> [Brief 1] In the passage about asthma genetics, a loss of function mutation in which gene gives carriers a protective effect?
> [Brief 2] Carry on the passage about asthma genetics from the point where it stops.

> [Study text]
★ ★ ★ ★ ★ ★ ★
I recently wrote a blog post with Manuel Rivas for the Rivas Lab website that explores the genetics of asthma in UK Biobank participants. In that post we look for known variants associated with asthma as well as identify a loss of function mutation (LOF) in IL33 that confers a protective effect to carriers. Any LOF mutations that reduce the incidence of disease is interesting because it might be a good target for drug development. It is far easier to develop a drug to reduce the function of a protein that it is to enhance it, so finding variants like these is quite exciting.
The post we wrote also serves as a guide to using the Global Biobank Engine (GBE). GBE is a project I worked on during my rotation in the Rivas Lab that has since gone live and is available for the world to use. GBE allows users to explore genetic and phenotypic data from the UK Biobank and perform statistical analyses including genome-wide association studies and phenome-wide association studies.
★ ★ ★ ★ ★ ★ ★
> [Extracted entries]
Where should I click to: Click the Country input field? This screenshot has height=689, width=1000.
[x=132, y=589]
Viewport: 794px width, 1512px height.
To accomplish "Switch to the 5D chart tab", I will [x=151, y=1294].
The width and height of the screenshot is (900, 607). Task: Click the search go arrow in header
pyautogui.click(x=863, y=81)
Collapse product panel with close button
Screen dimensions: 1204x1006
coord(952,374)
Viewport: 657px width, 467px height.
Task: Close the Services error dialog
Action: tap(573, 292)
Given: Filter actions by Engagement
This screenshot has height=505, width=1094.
★ ★ ★ ★ ★ ★ ★
> [Exercise output 1] IL33

> [Exercise output 2]
The UK Biobank is a very exciting dataset for the world and provides an unprecedented opportunity to study the genetics of disease for a broad range of phenotypes. Phenotypes included are lots of things you would expect, like all sorts of disease, demographics, and medications. They also include some ridiculous stuff like, "Thickness of butter spread on baguettes". But what if the individual doesn't like baguettes? What if they prefer oatcakes? Well don't worry because they asked about that, too. Now of course you also want to know how many buttered oatcakes they're eating per day, so they asked that as well. In case you were actually wondering, most people that eat buttered oatcakes have two per day and apply a thin layer of butter. You may be disappointed to learn that we do not currently have a GWAS available for thickness of butter spread on oatcakes. Sorry.
We built GBE in Python with a Flask framework. The backend database is managed by SciDB. We initially built it using MongoDB but found that once we scaled up to the full dataset it ran a little too slow to serve an interactive website.
I have found GBE to be a great resource for quickly exploring phenotype-genotype relationships when working on GWAS studies. I encourage everyone to go take a look and make it part of their regular analysis pipeline.